If it seems like the United States has always been divided, that's likely no accident. The purposeful separation of Church and State. The freedom of the press. The inalienable right to protest peacefully. If a government wanted unfettered stability, it likely would have been built without allowing these features. World history may very well come to recognize 2020 as a seminal chapter in history, where the United States was mired in a schism without precedent, but it's likely just a sign that the United States is functioning as it's largely supposed to. For proof, here are four of the most divisive moments in U.S. history.
The Caning Of Charles Sumner
Five years prior to the secession of the Southern states and subsequently the U.S. Civil War, then-Senator Charles Sumner of Massachusetts was nearly caned to death by South Carolina Representative Preston Brooks. Why? Sumner gave a passionate, anti-slavery speech vilifying South Carolina and its senator, Andrew Butler: "He cannot surely have forgotten [South Carolina's] shameful imbecility from slavery, confessed throughout the Revolution, followed by its more shameful assumptions for slavery since," Sumner said of Butler. "He cannot have forgotten its wretched persistence in the slave trade as the very apple of its eye and the condition of its participation in the Union."
Brooks took umbrage to the remarks. Waiting until Sumner was alone on the Senate floor, he caned him almost him to death. Sumner was left nearly blind due to the beating, leaving Representative Ansom Burlingame, also of Massachusetts, to come to his aid. Burlingame challenged Brooks to a duel—the shooting kind—and Brooks backed down when he heard Burlingame was a good shot. (Burlingame went on to become one of the most prominent diplomats to broker relations between the U.S. and China.) Brooks was convicted of assault and fined $300 but elected to another term months after the caning. The beating—and the public's ambivalent reaction to it—was more than enough proof that a civil war was imminent.

The 1800 President Election
Every four years, Americans are told the coming election will be the most important election in the history of the country. Arguable as that always is, that distinction will likely almost always go to the presidential election of 1800, when Democratic-Republican Thomas Jefferson faced off against the incumbent, Federalist John Adams. Following President Washington's final term in office, Jefferson had narrowly lost the election to Adams, but four years later, it was Jefferson who had come out ahead—barely—of President Adams. With the election of 1800, though, the issue wasn't Adams. It was Aaron Burr.
In 1800, the U.S. presidency was chosen through a body of electors. Each of these electors was given two votes, whichever candidate received the most votes became president, and the "runner-up" became vice president. Jefferson—a controversial figure at the time for his alleged atheist beliefs and anti-federalist stance—tied Burr with 73 votes, while John Adams received 65. The choice over who would become president was turned over to the House of Representatives, where both Burr and Jefferson found ways to game the election for themselves.

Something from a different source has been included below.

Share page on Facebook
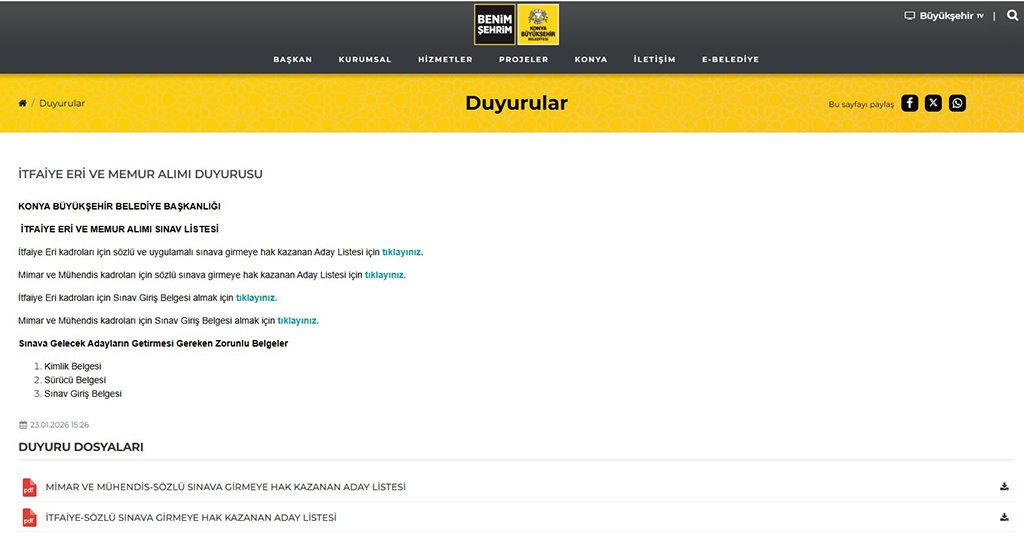Image resolution: width=1024 pixels, height=560 pixels. coord(909,103)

Meanwhile, state militias from Maryland gathered in the newly minted U.S. capital of Washington, D.C., which was primarily farmland at the time. They were fully prepared to overthrow the government if their choice of president wasn't elected. "Talk was rife about militias arming, a possible civil war, and the breakup of the union. There were even reports that Jefferson would be assassinated," wrote historian James Roger Sharp. "Adding to the anxiety about violence were lingering fears from the Virginia slave conspiracy in the summer of 1800 and the outbreak of two mysterious fires in Washington. The building that housed the War Department burned November 8, while portions of the Treasury Department were damaged by flames on January 20."
After balloting over 35 times and coming up with the same, deadlocked result of 73–73 each go-around, a compromise was made to prevent the country from tearing itself apart. James Bayard, the sole elector whose vote represented the entire state of Delaware, cast a blank ballot, taking a state away from Burr and thus offering Jefferson the majority nine states needed to win the U.S. presidency. While the election of 1800 certainly had its bumps in the road, it ended up being something of a success. For the first time in its new history, the U.S. oversaw a peaceful transition of power between separate political parties.

Anti-Interventionists Vs. The Internationalists In 1941
Americans remember the Second World War as the moment when the United States became the leader atop the world stage, but the years prior represent some of the nation's most tumultuous. In 1939, 74% of Americans approved of selling food to England, France, and Poland in their fight against the Nazi uprising, but in that same Gallup poll, 84% said they were against sending the U.S. Army. All told, 90% were against declaring war with Nazi Germany. The Neutrality Act of 1935 supported these positions, prohibiting the United States from exporting arms to any nation at war. In essence, this act gave the U.S. a neutrality stance reminiscent of modern-day Switzerland.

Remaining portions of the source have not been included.